> _Instructions to follow_
Set down, exactly and with nothing added, the lines running from the one that holds "This screenshot has height=1820, width=400." to the final line of the records. Pictures stay out of the copy.

Pixel coordinate grounding data:
Segment Open
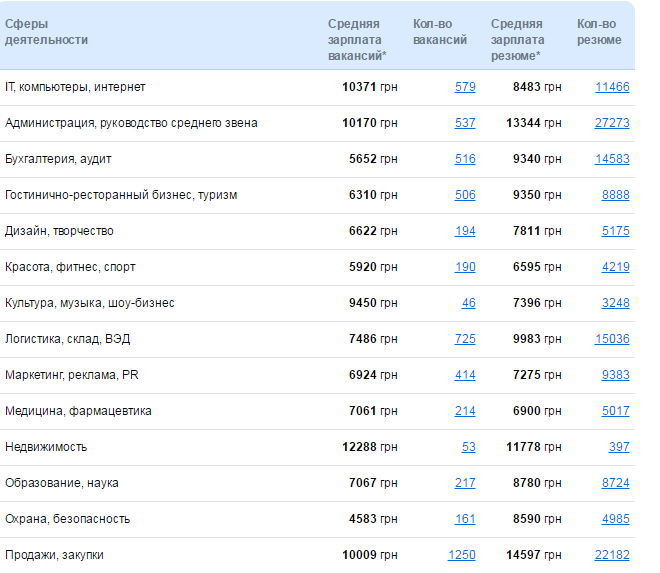
Task: Open the 579 vacancies link for IT
Action: click(465, 87)
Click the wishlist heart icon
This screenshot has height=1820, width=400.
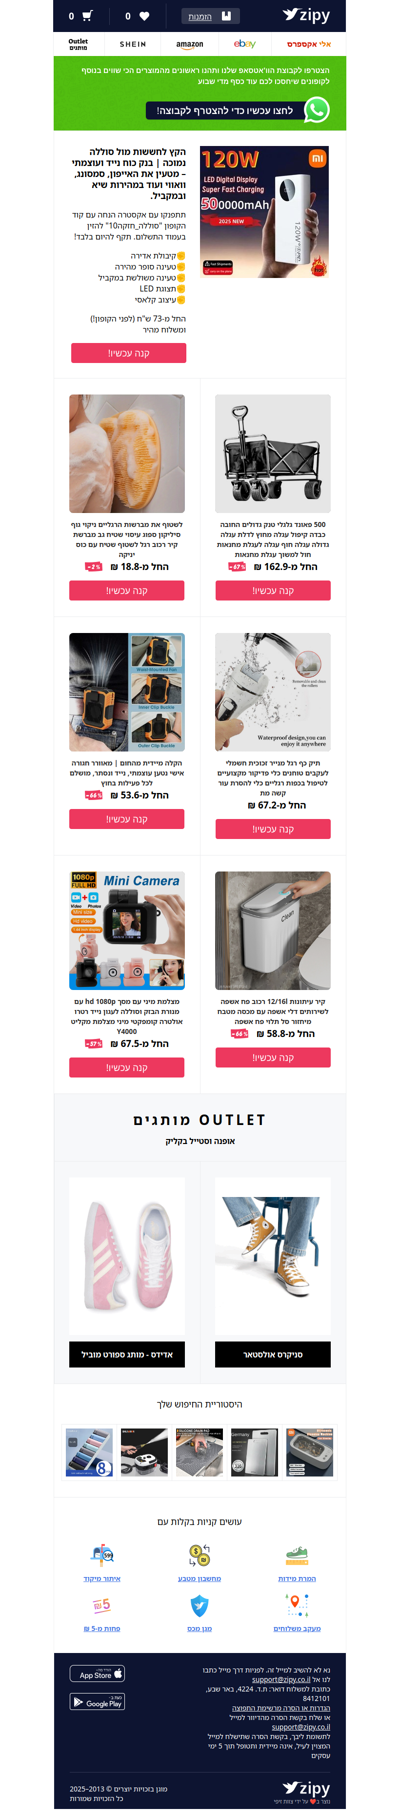[x=144, y=16]
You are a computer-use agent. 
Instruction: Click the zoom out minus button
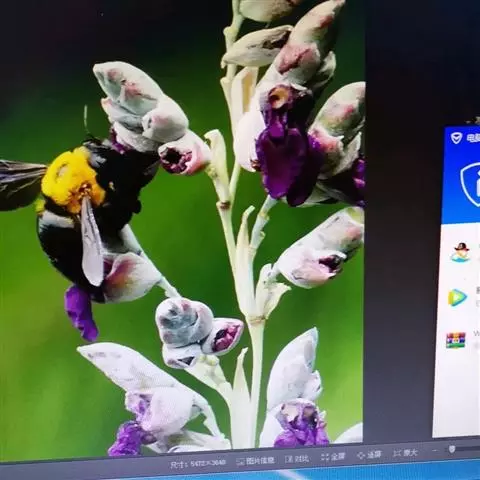point(434,450)
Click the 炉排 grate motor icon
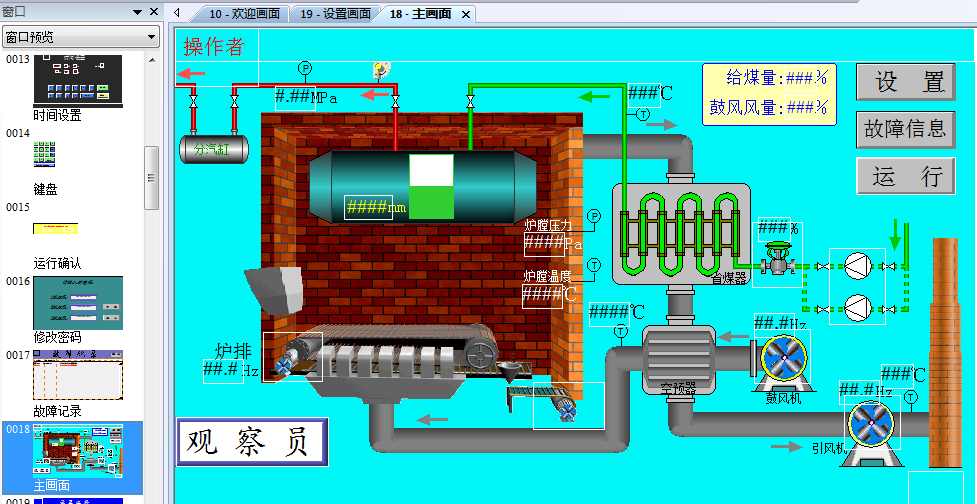977x504 pixels. [292, 357]
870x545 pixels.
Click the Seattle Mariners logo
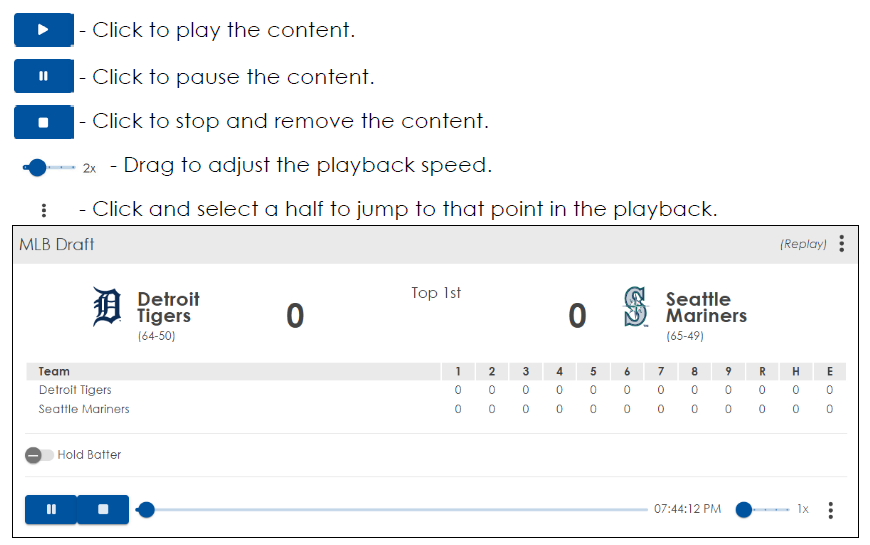click(634, 308)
Segment Closed
> _Solved exercise_
This screenshot has height=1820, width=400.
[x=144, y=16]
You are a computer-use agent. 
Instruction: Click the zoom out minus button
point(434,450)
Click the 炉排 grate motor icon
977x504 pixels. [292, 357]
870x545 pixels.
Click the Seattle Mariners logo
click(634, 308)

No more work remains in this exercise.